▶ [Exercise aim]: Your output should consist solely of the lines from the one with "Task: Open the" through the end of the records, reproduced exactly, both ends included.

▶ [Records to use]:
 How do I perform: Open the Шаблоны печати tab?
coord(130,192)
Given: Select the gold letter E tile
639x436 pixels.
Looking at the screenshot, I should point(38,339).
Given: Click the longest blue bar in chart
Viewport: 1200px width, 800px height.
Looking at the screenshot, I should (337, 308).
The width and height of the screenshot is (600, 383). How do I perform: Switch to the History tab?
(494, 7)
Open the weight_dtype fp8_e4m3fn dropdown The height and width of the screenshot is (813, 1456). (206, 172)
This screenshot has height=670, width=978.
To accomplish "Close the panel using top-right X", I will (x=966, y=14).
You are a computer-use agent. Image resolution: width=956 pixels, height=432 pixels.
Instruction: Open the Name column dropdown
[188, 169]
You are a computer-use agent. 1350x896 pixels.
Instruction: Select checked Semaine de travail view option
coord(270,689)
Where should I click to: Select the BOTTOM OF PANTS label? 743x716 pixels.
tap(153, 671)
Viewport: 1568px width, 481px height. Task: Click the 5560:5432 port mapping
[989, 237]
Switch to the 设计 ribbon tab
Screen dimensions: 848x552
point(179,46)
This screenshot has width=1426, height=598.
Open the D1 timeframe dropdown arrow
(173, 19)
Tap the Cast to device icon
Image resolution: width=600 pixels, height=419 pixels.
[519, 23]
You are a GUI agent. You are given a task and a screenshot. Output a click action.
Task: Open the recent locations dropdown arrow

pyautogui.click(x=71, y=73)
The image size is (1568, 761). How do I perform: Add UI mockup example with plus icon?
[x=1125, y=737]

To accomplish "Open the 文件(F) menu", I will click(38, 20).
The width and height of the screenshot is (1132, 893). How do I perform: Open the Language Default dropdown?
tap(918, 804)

▶ [Response to the task]:
Task: Open the recent locations dropdown arrow

pyautogui.click(x=71, y=73)
The image size is (1568, 761). How do I perform: Add UI mockup example with plus icon?
[x=1125, y=737]

To accomplish "Open the 文件(F) menu", I will click(38, 20).
The width and height of the screenshot is (1132, 893). How do I perform: Open the Language Default dropdown?
tap(918, 804)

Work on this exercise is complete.